Records for this task |
────────────────────
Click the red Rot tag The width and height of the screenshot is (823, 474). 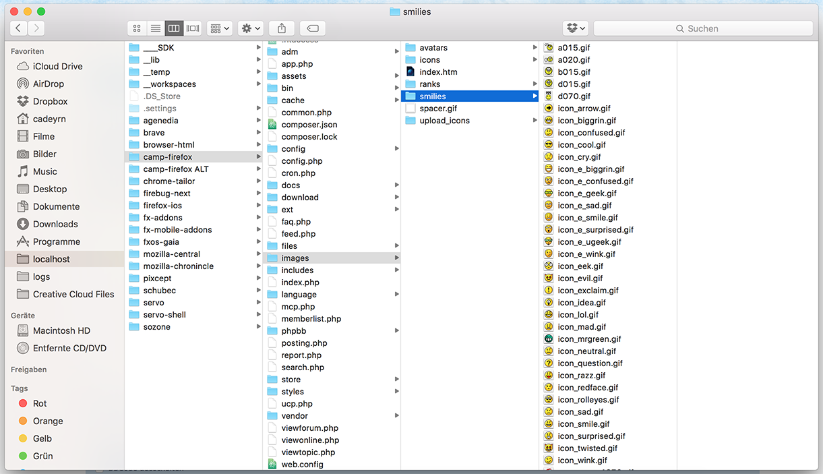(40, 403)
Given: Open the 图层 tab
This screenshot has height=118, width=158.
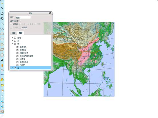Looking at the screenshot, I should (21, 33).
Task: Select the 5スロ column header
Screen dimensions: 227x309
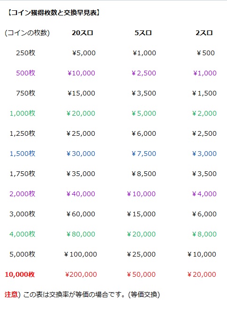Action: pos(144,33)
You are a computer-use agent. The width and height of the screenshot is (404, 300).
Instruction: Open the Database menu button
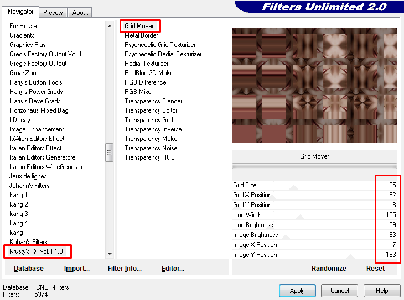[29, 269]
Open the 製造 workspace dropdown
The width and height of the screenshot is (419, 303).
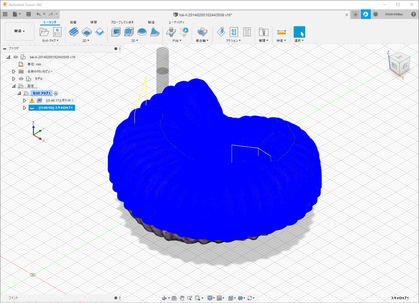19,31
────────────────────
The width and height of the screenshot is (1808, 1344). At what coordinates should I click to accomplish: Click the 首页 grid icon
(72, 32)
────────────────────
Task description |
Format the part of the rows above that opens with the line containing "Given: Open the 图层 tab" and closes with the line containing "Action: pos(144,33)" as a Markdown table with the columns No. and Line, one line per table row, numbered in order and skipping blank lines. Leave the pictures out.

Task result |
| No. | Line |
|---|---|
| 1 | Given: Open the 图层 tab |
| 2 | This screenshot has height=118, width=158. |
| 3 | Looking at the screenshot, I should (21, 33). |
| 4 | Task: Select the 5スロ column header |
| 5 | Screen dimensions: 227x309 |
| 6 | Action: pos(144,33) |